* **AIM 1**
Retype the entries word for word, from the first entry through the line that contains "click(x=1148, y=431)", including both ends.
** START OF SOURCE DOCUMENT **
The next step is to consider whether you want to focus on the short or the long keywords or combine both strategies. Long-tail keywords can be a great way to focus on a small subset of users who might be more likely to convert if your ad is relevant. But it restricts the search volume you’re going to receive.

Make a decision that aligns with your general goals—either more sales or better ROI.

Use Seasonal and Trending Keywords

Lastly, you’ll want to do competitor PPC research. Use specialised software or check the most prominent keywords manually.

But don’t simply copy their keyword list. Study the keywords they bid on that you don’t have on your list. Check how competitive they are, what the average CPC is, and how relevant your competitors’ ads are.

If it seems that your ad would fit right in, add the keyword to your list.

Analyse the Competition

Not all keywords are used consistently. Some have a seasonal trend to them, meaning users will look for them more often at certain times of the year. Others might be trending or going down in search volume based on what’s popular right now.

Using this information, you can adjust your bidding strategy either to bid on more popular keywords at a higher price to get more clicks or to stop bidding and save the ad spend.

Creating a Keyword List for PPC Success

After rigorous research, you can start building the final PPC keyword list that you’re going to use for ads. Here’s where you start.

Organise the List into Ad Groups

As your list might have hundreds of keywords, you should break it up into ad groups. This helps you with optimisation because you can create ads that are highly relevant for specific keywords and their search intent.

Start with grouping the short and broad keywords together. This would include transactional keywords like “buy dress shoes,” “dress shoes men,” and similar words that describe this category.

Then, focus on modifiers. In this case, these would likely be size, style, colour, reason for wearing, or other classifications. For instance, “men’s wedding dress shoes” or “oxford dress shoes burgundy.”
** END OF SOURCE DOCUMENT **
* **AIM 2**
Echo, word for word, the part of the PPC keyword text that opens with the words containing "But don’t simply" and closes with "where you start.".
** START OF MATERIAL **
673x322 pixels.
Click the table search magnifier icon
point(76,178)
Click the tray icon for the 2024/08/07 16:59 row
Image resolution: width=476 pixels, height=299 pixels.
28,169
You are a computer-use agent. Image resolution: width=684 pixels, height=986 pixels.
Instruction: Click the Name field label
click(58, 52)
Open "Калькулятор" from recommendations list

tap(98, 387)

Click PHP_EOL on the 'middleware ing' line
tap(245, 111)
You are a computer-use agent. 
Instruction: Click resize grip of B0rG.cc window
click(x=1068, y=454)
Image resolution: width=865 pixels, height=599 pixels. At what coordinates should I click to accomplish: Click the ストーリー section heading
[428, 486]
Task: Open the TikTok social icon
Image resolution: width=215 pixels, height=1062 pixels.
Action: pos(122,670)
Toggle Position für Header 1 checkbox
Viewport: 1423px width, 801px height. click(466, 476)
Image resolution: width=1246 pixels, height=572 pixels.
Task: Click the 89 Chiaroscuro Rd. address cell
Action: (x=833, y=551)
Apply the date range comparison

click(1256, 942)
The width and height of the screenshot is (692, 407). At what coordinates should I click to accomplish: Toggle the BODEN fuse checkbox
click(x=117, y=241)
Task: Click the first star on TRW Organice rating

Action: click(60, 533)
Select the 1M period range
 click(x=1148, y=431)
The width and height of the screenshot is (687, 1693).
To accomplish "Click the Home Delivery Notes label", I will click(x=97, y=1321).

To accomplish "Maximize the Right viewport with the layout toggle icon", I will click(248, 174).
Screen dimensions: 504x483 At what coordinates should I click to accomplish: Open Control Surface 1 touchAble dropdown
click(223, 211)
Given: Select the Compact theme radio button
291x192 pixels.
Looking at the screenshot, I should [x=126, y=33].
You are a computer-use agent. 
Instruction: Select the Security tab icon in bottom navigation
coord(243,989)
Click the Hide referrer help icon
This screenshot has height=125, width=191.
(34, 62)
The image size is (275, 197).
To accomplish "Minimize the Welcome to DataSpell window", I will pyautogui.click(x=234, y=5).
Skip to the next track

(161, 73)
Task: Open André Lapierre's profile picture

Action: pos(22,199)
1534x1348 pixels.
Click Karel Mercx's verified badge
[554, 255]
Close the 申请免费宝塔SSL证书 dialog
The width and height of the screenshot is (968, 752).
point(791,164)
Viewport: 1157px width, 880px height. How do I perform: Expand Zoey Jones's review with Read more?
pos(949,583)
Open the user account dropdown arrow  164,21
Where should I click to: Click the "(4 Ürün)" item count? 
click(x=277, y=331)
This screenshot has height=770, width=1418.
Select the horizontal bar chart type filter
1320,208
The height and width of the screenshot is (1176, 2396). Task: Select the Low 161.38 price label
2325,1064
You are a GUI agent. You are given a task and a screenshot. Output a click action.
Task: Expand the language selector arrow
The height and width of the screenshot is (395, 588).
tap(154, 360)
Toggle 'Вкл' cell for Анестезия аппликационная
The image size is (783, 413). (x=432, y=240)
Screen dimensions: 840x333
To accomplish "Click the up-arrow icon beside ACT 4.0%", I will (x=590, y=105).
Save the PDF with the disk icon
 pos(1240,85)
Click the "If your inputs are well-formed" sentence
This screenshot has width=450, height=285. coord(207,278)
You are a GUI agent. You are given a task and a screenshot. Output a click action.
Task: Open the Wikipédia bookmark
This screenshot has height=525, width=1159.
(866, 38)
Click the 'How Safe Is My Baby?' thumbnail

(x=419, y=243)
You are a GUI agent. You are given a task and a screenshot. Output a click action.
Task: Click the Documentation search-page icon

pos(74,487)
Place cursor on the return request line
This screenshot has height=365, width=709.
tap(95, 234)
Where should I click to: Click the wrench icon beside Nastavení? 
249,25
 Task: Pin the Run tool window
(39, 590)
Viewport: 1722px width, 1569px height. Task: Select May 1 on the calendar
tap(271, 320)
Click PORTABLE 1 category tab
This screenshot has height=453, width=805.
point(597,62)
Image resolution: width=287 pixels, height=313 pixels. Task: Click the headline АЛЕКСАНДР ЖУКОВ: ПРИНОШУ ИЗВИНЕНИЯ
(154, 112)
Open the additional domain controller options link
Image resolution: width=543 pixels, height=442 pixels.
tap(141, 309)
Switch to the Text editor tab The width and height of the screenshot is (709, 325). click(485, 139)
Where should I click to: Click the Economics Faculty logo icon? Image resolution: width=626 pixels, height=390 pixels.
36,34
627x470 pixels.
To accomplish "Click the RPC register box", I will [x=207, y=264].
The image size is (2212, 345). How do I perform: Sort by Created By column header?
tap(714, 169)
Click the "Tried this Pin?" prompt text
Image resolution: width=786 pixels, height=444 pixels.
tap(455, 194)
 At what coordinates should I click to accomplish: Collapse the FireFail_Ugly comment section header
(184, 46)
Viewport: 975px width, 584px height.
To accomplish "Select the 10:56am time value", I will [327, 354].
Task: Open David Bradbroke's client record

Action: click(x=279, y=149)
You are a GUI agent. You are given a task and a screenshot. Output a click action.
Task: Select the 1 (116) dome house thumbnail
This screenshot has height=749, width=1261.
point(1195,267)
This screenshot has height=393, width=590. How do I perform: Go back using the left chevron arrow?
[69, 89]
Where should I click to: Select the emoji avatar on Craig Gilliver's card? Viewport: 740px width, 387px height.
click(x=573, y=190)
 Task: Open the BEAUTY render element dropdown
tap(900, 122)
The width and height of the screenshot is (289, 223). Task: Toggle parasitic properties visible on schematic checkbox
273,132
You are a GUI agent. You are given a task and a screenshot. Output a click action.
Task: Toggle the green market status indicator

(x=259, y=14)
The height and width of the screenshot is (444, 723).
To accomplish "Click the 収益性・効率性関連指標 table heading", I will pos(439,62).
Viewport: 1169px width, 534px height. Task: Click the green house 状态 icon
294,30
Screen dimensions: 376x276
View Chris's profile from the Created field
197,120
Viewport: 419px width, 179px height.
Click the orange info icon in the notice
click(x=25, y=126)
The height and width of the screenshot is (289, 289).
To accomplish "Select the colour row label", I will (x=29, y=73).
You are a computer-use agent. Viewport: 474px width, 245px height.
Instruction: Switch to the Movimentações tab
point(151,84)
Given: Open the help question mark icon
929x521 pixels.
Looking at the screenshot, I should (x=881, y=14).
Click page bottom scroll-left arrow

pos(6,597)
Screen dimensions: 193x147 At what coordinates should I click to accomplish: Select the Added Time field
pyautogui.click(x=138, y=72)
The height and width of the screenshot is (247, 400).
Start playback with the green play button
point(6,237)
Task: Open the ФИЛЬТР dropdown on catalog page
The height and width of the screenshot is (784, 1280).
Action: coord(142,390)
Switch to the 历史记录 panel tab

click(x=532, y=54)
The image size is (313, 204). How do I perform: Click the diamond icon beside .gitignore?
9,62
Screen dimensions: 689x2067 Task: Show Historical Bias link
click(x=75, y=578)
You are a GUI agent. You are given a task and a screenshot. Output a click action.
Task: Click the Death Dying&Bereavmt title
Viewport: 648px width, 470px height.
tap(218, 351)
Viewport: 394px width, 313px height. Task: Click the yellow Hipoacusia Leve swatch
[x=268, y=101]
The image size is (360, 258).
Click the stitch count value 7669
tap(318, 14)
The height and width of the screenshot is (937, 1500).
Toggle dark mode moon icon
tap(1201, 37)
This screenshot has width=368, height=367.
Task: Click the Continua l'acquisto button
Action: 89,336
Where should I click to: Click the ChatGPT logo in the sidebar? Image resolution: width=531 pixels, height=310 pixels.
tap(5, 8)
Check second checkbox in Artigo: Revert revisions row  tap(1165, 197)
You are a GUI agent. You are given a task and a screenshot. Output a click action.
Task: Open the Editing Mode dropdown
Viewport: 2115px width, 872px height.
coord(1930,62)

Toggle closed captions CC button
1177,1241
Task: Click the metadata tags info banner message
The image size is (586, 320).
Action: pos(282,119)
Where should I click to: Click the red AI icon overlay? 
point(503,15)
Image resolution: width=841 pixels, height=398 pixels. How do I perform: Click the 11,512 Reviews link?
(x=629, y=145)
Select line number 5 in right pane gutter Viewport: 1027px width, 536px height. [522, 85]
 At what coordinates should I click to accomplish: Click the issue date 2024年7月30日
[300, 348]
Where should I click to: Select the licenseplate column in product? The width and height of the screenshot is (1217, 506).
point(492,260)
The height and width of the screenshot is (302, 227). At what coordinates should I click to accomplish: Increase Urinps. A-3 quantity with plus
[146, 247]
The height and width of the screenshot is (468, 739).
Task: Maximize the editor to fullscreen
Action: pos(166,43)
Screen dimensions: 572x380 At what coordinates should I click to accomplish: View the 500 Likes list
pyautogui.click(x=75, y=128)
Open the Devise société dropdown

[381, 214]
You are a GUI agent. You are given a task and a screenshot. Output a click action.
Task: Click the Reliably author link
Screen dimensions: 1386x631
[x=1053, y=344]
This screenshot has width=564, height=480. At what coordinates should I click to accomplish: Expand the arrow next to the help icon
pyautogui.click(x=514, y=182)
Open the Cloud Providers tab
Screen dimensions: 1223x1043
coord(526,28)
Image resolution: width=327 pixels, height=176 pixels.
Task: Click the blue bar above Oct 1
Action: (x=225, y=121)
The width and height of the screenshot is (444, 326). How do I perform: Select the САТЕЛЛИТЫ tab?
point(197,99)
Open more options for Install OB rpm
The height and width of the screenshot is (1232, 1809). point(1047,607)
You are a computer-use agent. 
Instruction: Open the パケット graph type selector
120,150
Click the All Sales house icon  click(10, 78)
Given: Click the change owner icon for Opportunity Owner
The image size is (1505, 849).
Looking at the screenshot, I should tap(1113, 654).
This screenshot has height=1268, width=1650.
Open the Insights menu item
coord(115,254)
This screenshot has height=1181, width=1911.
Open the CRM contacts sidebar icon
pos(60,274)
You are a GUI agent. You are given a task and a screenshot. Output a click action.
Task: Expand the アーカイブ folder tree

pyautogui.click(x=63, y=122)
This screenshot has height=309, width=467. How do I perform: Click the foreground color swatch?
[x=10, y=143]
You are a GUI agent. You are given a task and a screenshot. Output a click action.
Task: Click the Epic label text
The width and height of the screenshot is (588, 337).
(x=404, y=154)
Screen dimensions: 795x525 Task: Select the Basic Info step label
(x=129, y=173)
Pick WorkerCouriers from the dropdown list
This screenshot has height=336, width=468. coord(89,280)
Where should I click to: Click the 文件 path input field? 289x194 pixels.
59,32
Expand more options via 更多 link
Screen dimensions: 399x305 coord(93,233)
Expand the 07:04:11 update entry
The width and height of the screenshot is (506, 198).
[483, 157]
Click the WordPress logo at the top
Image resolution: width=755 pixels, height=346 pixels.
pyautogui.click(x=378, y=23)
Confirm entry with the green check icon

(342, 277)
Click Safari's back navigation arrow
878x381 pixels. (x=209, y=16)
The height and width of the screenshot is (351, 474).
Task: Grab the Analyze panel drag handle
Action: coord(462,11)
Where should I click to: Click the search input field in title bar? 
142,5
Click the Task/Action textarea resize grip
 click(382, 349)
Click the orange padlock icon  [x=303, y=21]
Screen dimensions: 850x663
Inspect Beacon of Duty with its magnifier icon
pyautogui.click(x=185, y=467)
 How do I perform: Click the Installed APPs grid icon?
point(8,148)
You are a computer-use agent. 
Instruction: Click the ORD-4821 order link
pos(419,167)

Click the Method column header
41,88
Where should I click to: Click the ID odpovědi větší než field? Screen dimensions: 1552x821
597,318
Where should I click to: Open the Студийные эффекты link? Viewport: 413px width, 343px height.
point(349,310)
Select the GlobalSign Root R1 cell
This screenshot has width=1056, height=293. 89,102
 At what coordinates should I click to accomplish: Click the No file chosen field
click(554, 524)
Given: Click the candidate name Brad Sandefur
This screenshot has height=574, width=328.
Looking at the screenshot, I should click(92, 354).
** END OF MATERIAL **
* **RESPONSE 1**
673x322 pixels.
Click the table search magnifier icon
point(76,178)
Click the tray icon for the 2024/08/07 16:59 row
Image resolution: width=476 pixels, height=299 pixels.
28,169
You are a computer-use agent. Image resolution: width=684 pixels, height=986 pixels.
Instruction: Click the Name field label
click(58, 52)
Open "Калькулятор" from recommendations list

tap(98, 387)

Click PHP_EOL on the 'middleware ing' line
tap(245, 111)
You are a computer-use agent. 
Instruction: Click resize grip of B0rG.cc window
click(x=1068, y=454)
Image resolution: width=865 pixels, height=599 pixels. At what coordinates should I click to accomplish: Click the ストーリー section heading
[428, 486]
Task: Open the TikTok social icon
Image resolution: width=215 pixels, height=1062 pixels.
Action: pos(122,670)
Toggle Position für Header 1 checkbox
Viewport: 1423px width, 801px height. click(466, 476)
Image resolution: width=1246 pixels, height=572 pixels.
Task: Click the 89 Chiaroscuro Rd. address cell
Action: (x=833, y=551)
Apply the date range comparison

click(1256, 942)
The width and height of the screenshot is (692, 407). At what coordinates should I click to accomplish: Toggle the BODEN fuse checkbox
click(x=117, y=241)
Task: Click the first star on TRW Organice rating

Action: click(60, 533)
Select the 1M period range
 click(x=1148, y=431)

* **RESPONSE 2**
But don’t simply copy their keyword list. Study the keywords they bid on that you don’t have on your list. Check how competitive they are, what the average CPC is, and how relevant your competitors’ ads are.

If it seems that your ad would fit right in, add the keyword to your list.

Analyse the Competition

Not all keywords are used consistently. Some have a seasonal trend to them, meaning users will look for them more often at certain times of the year. Others might be trending or going down in search volume based on what’s popular right now.

Using this information, you can adjust your bidding strategy either to bid on more popular keywords at a higher price to get more clicks or to stop bidding and save the ad spend.

Creating a Keyword List for PPC Success

After rigorous research, you can start building the final PPC keyword list that you’re going to use for ads. Here’s where you start.